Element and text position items
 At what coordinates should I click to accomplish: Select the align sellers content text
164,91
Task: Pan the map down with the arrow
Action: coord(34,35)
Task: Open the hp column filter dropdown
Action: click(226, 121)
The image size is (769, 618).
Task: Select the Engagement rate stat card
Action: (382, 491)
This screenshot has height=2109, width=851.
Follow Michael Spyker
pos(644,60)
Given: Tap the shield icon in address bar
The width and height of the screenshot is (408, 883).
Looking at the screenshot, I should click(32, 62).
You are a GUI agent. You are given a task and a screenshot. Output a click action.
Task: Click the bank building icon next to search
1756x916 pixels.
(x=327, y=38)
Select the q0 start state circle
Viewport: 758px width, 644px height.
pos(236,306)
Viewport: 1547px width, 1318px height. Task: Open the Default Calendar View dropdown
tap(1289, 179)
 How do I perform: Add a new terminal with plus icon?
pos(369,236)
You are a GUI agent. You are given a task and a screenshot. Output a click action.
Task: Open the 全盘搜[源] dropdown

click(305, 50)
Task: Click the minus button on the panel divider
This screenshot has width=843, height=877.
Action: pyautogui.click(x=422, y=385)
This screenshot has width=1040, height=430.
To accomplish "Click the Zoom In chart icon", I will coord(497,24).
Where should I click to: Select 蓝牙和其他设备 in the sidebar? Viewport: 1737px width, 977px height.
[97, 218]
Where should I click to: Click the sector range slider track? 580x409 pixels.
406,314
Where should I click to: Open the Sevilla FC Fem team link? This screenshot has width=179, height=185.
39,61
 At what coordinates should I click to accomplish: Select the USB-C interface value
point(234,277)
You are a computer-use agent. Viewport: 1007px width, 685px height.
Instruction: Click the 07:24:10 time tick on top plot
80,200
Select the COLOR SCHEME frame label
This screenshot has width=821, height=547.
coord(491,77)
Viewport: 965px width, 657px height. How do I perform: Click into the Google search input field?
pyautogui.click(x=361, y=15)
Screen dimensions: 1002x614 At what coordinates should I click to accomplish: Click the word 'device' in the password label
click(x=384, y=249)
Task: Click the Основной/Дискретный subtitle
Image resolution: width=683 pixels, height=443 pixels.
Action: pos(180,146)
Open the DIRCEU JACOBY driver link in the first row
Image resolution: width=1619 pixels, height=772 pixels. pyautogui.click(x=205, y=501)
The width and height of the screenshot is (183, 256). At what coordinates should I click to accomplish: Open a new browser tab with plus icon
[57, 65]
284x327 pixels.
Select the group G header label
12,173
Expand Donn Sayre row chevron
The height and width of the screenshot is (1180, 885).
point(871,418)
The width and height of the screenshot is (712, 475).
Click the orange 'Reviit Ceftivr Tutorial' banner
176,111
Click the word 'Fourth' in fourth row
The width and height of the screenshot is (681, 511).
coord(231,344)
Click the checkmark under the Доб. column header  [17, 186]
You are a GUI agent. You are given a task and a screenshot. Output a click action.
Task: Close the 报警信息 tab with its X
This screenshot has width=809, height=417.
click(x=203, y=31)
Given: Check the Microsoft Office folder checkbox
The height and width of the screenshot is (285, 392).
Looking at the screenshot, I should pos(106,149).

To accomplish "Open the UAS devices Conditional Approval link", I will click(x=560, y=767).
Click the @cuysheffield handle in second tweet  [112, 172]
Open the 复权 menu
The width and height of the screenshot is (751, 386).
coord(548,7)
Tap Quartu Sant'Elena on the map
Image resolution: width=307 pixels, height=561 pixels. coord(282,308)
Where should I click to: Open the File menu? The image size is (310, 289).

EXERCISE DETAILS: Reproduce all the items above, swapping "GUI agent" for "interface agent" wherever it occurs and leaving everything else unchanged.

TASK ANSWER:
 At what coordinates should I click to accomplish: Select the align sellers content text
164,91
Task: Pan the map down with the arrow
Action: coord(34,35)
Task: Open the hp column filter dropdown
Action: click(226, 121)
The image size is (769, 618).
Task: Select the Engagement rate stat card
Action: (382, 491)
This screenshot has height=2109, width=851.
Follow Michael Spyker
pos(644,60)
Given: Tap the shield icon in address bar
The width and height of the screenshot is (408, 883).
Looking at the screenshot, I should click(32, 62).
You are a interface agent. You are given a task and a screenshot. Output a click action.
Task: Click the bank building icon next to search
1756x916 pixels.
(x=327, y=38)
Select the q0 start state circle
Viewport: 758px width, 644px height.
pos(236,306)
Viewport: 1547px width, 1318px height. Task: Open the Default Calendar View dropdown
tap(1289, 179)
 How do I perform: Add a new terminal with plus icon?
pos(369,236)
You are a interface agent. You are given a task and a screenshot. Output a click action.
Task: Open the 全盘搜[源] dropdown

click(305, 50)
Task: Click the minus button on the panel divider
This screenshot has width=843, height=877.
Action: pyautogui.click(x=422, y=385)
This screenshot has width=1040, height=430.
To accomplish "Click the Zoom In chart icon", I will coord(497,24).
Where should I click to: Select 蓝牙和其他设备 in the sidebar? Viewport: 1737px width, 977px height.
[97, 218]
Where should I click to: Click the sector range slider track? 580x409 pixels.
406,314
Where should I click to: Open the Sevilla FC Fem team link? This screenshot has width=179, height=185.
39,61
 At what coordinates should I click to accomplish: Select the USB-C interface value
point(234,277)
You are a computer-use agent. Viewport: 1007px width, 685px height.
Instruction: Click the 07:24:10 time tick on top plot
80,200
Select the COLOR SCHEME frame label
This screenshot has width=821, height=547.
coord(491,77)
Viewport: 965px width, 657px height. How do I perform: Click into the Google search input field?
pyautogui.click(x=361, y=15)
Screen dimensions: 1002x614 At what coordinates should I click to accomplish: Click the word 'device' in the password label
click(x=384, y=249)
Task: Click the Основной/Дискретный subtitle
Image resolution: width=683 pixels, height=443 pixels.
Action: pos(180,146)
Open the DIRCEU JACOBY driver link in the first row
Image resolution: width=1619 pixels, height=772 pixels. pyautogui.click(x=205, y=501)
The width and height of the screenshot is (183, 256). At what coordinates should I click to accomplish: Open a new browser tab with plus icon
[57, 65]
284x327 pixels.
Select the group G header label
12,173
Expand Donn Sayre row chevron
The height and width of the screenshot is (1180, 885).
point(871,418)
The width and height of the screenshot is (712, 475).
Click the orange 'Reviit Ceftivr Tutorial' banner
176,111
Click the word 'Fourth' in fourth row
The width and height of the screenshot is (681, 511).
coord(231,344)
Click the checkmark under the Доб. column header  [17, 186]
You are a interface agent. You are given a task and a screenshot. Output a click action.
Task: Close the 报警信息 tab with its X
This screenshot has width=809, height=417.
click(x=203, y=31)
Given: Check the Microsoft Office folder checkbox
The height and width of the screenshot is (285, 392).
Looking at the screenshot, I should pos(106,149).

To accomplish "Open the UAS devices Conditional Approval link", I will click(x=560, y=767).
Click the @cuysheffield handle in second tweet  [112, 172]
Open the 复权 menu
The width and height of the screenshot is (751, 386).
coord(548,7)
Tap Quartu Sant'Elena on the map
Image resolution: width=307 pixels, height=561 pixels. coord(282,308)
Where should I click to: Open the File menu? The image size is (310, 289).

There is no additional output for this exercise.